- **Work item**
Below are some lines of data. Return all of them as they are.

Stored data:
Start of Block
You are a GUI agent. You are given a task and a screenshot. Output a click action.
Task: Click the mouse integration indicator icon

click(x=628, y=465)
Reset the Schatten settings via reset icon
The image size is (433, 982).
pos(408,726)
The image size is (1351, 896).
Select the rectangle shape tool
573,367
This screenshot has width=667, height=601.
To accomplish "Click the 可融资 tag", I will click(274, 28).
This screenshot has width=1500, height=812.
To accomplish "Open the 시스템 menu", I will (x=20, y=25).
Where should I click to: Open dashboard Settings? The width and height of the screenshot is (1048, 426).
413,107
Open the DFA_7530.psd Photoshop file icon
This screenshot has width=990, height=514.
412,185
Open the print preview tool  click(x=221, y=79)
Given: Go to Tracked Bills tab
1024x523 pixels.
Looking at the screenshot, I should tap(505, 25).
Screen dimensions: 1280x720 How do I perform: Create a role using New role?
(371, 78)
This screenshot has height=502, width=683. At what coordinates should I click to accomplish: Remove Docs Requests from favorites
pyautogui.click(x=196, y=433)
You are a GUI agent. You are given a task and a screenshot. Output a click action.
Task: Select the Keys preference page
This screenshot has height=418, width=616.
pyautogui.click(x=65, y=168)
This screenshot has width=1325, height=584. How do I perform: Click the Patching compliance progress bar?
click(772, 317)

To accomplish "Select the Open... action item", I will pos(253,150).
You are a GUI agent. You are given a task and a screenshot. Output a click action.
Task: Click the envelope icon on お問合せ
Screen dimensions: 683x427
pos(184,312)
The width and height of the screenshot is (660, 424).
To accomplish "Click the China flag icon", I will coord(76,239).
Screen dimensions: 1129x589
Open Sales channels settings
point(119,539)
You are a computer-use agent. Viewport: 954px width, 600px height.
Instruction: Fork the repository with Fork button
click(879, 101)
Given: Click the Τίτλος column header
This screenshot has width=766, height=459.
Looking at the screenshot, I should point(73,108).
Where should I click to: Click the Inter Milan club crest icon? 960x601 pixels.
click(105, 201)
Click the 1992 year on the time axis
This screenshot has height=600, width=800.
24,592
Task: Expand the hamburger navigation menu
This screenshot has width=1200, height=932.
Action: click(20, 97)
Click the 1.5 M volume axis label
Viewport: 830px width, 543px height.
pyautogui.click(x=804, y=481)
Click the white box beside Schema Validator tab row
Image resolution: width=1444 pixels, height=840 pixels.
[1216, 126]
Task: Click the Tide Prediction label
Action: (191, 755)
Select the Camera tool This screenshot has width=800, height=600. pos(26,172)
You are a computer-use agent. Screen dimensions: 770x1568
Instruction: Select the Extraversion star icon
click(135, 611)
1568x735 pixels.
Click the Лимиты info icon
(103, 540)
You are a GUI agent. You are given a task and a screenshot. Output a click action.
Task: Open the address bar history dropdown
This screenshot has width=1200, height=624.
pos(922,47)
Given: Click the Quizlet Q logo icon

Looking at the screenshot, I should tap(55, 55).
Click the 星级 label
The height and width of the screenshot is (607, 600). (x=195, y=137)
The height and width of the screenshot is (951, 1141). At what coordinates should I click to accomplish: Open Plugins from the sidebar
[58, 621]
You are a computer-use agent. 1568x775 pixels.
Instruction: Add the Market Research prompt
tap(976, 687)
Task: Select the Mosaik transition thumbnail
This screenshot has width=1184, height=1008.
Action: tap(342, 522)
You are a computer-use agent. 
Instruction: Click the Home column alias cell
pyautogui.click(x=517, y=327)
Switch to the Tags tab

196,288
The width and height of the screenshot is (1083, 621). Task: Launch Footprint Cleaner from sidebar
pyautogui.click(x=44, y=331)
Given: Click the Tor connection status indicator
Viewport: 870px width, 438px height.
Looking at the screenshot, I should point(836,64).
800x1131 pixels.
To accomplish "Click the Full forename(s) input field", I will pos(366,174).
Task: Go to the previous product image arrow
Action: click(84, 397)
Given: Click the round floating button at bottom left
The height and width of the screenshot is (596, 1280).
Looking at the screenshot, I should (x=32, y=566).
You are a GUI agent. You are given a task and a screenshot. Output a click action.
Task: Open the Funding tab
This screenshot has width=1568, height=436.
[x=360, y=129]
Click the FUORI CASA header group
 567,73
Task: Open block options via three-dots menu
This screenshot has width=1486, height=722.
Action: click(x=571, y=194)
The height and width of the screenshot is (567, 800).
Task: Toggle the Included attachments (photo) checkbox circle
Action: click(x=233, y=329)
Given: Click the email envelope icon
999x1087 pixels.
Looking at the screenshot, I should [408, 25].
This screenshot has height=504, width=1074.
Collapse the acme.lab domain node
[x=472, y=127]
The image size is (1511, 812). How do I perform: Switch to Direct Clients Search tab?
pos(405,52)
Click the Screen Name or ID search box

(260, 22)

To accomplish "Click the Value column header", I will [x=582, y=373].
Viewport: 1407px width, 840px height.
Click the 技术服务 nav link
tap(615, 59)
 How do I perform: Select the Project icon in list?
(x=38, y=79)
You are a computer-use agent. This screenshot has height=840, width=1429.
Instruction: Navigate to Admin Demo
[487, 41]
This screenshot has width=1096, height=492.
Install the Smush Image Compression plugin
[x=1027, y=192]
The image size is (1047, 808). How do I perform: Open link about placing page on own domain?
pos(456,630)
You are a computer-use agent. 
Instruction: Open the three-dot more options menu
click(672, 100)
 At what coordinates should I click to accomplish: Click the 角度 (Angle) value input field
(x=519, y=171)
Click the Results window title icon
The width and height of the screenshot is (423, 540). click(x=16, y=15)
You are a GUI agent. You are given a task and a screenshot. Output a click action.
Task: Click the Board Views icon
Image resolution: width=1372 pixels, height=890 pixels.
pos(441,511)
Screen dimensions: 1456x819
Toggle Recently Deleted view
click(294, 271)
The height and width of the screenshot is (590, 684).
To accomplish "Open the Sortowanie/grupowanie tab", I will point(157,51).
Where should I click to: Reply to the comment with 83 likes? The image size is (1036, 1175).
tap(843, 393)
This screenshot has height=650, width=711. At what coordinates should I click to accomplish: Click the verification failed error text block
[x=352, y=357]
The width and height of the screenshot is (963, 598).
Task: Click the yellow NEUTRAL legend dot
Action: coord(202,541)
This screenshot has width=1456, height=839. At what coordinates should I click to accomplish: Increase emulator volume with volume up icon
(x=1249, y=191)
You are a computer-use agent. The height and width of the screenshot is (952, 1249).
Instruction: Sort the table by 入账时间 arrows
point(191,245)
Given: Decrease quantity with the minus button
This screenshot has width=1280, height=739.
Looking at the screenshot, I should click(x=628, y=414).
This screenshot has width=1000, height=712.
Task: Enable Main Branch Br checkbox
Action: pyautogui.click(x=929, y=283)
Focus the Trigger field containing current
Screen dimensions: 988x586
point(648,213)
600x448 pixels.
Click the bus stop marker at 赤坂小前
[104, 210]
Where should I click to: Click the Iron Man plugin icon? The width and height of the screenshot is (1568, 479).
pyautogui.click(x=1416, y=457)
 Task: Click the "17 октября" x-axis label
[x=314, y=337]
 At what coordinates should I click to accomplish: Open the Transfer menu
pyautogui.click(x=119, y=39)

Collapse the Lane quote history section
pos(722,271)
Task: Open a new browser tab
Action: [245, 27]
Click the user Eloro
End of Block
- **Solved exercise**
You are a GUI agent. You are given a task and a screenshot. Output a click action.
Task: Click the mouse integration indicator icon

click(x=628, y=465)
Reset the Schatten settings via reset icon
The image size is (433, 982).
pos(408,726)
The image size is (1351, 896).
Select the rectangle shape tool
573,367
This screenshot has width=667, height=601.
To accomplish "Click the 可融资 tag", I will click(274, 28).
This screenshot has width=1500, height=812.
To accomplish "Open the 시스템 menu", I will (x=20, y=25).
Where should I click to: Open dashboard Settings? The width and height of the screenshot is (1048, 426).
413,107
Open the DFA_7530.psd Photoshop file icon
This screenshot has width=990, height=514.
412,185
Open the print preview tool  click(x=221, y=79)
Given: Go to Tracked Bills tab
1024x523 pixels.
Looking at the screenshot, I should tap(505, 25).
Screen dimensions: 1280x720 How do I perform: Create a role using New role?
(371, 78)
This screenshot has height=502, width=683. At what coordinates should I click to accomplish: Remove Docs Requests from favorites
pyautogui.click(x=196, y=433)
You are a GUI agent. You are given a task and a screenshot. Output a click action.
Task: Select the Keys preference page
This screenshot has height=418, width=616.
pyautogui.click(x=65, y=168)
This screenshot has width=1325, height=584. How do I perform: Click the Patching compliance progress bar?
click(772, 317)

To accomplish "Select the Open... action item", I will pos(253,150).
You are a GUI agent. You are given a task and a screenshot. Output a click action.
Task: Click the envelope icon on お問合せ
Screen dimensions: 683x427
pos(184,312)
The width and height of the screenshot is (660, 424).
To accomplish "Click the China flag icon", I will coord(76,239).
Screen dimensions: 1129x589
Open Sales channels settings
point(119,539)
You are a computer-use agent. Viewport: 954px width, 600px height.
Instruction: Fork the repository with Fork button
click(879, 101)
Given: Click the Τίτλος column header
This screenshot has width=766, height=459.
Looking at the screenshot, I should point(73,108).
Where should I click to: Click the Inter Milan club crest icon? 960x601 pixels.
click(105, 201)
Click the 1992 year on the time axis
This screenshot has height=600, width=800.
24,592
Task: Expand the hamburger navigation menu
This screenshot has width=1200, height=932.
Action: click(20, 97)
Click the 1.5 M volume axis label
Viewport: 830px width, 543px height.
pyautogui.click(x=804, y=481)
Click the white box beside Schema Validator tab row
Image resolution: width=1444 pixels, height=840 pixels.
[1216, 126]
Task: Click the Tide Prediction label
Action: (191, 755)
Select the Camera tool This screenshot has width=800, height=600. pos(26,172)
You are a computer-use agent. Screen dimensions: 770x1568
Instruction: Select the Extraversion star icon
click(135, 611)
1568x735 pixels.
Click the Лимиты info icon
(103, 540)
You are a GUI agent. You are given a task and a screenshot. Output a click action.
Task: Open the address bar history dropdown
This screenshot has width=1200, height=624.
pos(922,47)
Given: Click the Quizlet Q logo icon

Looking at the screenshot, I should tap(55, 55).
Click the 星级 label
The height and width of the screenshot is (607, 600). (x=195, y=137)
The height and width of the screenshot is (951, 1141). At what coordinates should I click to accomplish: Open Plugins from the sidebar
[58, 621]
You are a computer-use agent. 1568x775 pixels.
Instruction: Add the Market Research prompt
tap(976, 687)
Task: Select the Mosaik transition thumbnail
This screenshot has width=1184, height=1008.
Action: tap(342, 522)
You are a computer-use agent. 
Instruction: Click the Home column alias cell
pyautogui.click(x=517, y=327)
Switch to the Tags tab

196,288
The width and height of the screenshot is (1083, 621). Task: Launch Footprint Cleaner from sidebar
pyautogui.click(x=44, y=331)
Given: Click the Tor connection status indicator
Viewport: 870px width, 438px height.
Looking at the screenshot, I should point(836,64).
800x1131 pixels.
To accomplish "Click the Full forename(s) input field", I will pos(366,174).
Task: Go to the previous product image arrow
Action: click(84, 397)
Given: Click the round floating button at bottom left
The height and width of the screenshot is (596, 1280).
Looking at the screenshot, I should (x=32, y=566).
You are a GUI agent. You are given a task and a screenshot. Output a click action.
Task: Open the Funding tab
This screenshot has width=1568, height=436.
[x=360, y=129]
Click the FUORI CASA header group
 567,73
Task: Open block options via three-dots menu
This screenshot has width=1486, height=722.
Action: click(x=571, y=194)
The height and width of the screenshot is (567, 800).
Task: Toggle the Included attachments (photo) checkbox circle
Action: click(x=233, y=329)
Given: Click the email envelope icon
999x1087 pixels.
Looking at the screenshot, I should [408, 25].
This screenshot has height=504, width=1074.
Collapse the acme.lab domain node
[x=472, y=127]
The image size is (1511, 812). How do I perform: Switch to Direct Clients Search tab?
pos(405,52)
Click the Screen Name or ID search box

(260, 22)

To accomplish "Click the Value column header", I will [x=582, y=373].
Viewport: 1407px width, 840px height.
Click the 技术服务 nav link
tap(615, 59)
 How do I perform: Select the Project icon in list?
(x=38, y=79)
You are a computer-use agent. This screenshot has height=840, width=1429.
Instruction: Navigate to Admin Demo
[487, 41]
This screenshot has width=1096, height=492.
Install the Smush Image Compression plugin
[x=1027, y=192]
The image size is (1047, 808). How do I perform: Open link about placing page on own domain?
pos(456,630)
You are a computer-use agent. 
Instruction: Open the three-dot more options menu
click(672, 100)
 At what coordinates should I click to accomplish: Click the 角度 (Angle) value input field
(x=519, y=171)
Click the Results window title icon
The width and height of the screenshot is (423, 540). click(x=16, y=15)
You are a GUI agent. You are given a task and a screenshot. Output a click action.
Task: Click the Board Views icon
Image resolution: width=1372 pixels, height=890 pixels.
pos(441,511)
Screen dimensions: 1456x819
Toggle Recently Deleted view
click(294, 271)
The height and width of the screenshot is (590, 684).
To accomplish "Open the Sortowanie/grupowanie tab", I will point(157,51).
Where should I click to: Reply to the comment with 83 likes? The image size is (1036, 1175).
tap(843, 393)
This screenshot has height=650, width=711. At what coordinates should I click to accomplish: Click the verification failed error text block
[x=352, y=357]
The width and height of the screenshot is (963, 598).
Task: Click the yellow NEUTRAL legend dot
Action: coord(202,541)
This screenshot has width=1456, height=839. At what coordinates should I click to accomplish: Increase emulator volume with volume up icon
(x=1249, y=191)
You are a computer-use agent. The height and width of the screenshot is (952, 1249).
Instruction: Sort the table by 入账时间 arrows
point(191,245)
Given: Decrease quantity with the minus button
This screenshot has width=1280, height=739.
Looking at the screenshot, I should click(x=628, y=414).
This screenshot has width=1000, height=712.
Task: Enable Main Branch Br checkbox
Action: pyautogui.click(x=929, y=283)
Focus the Trigger field containing current
Screen dimensions: 988x586
point(648,213)
600x448 pixels.
Click the bus stop marker at 赤坂小前
[104, 210]
Where should I click to: Click the Iron Man plugin icon? The width and height of the screenshot is (1568, 479).
pyautogui.click(x=1416, y=457)
 Task: Click the "17 октября" x-axis label
[x=314, y=337]
 At what coordinates should I click to accomplish: Open the Transfer menu
pyautogui.click(x=119, y=39)

Collapse the Lane quote history section
pos(722,271)
Task: Open a new browser tab
Action: [245, 27]
Click the user Eloro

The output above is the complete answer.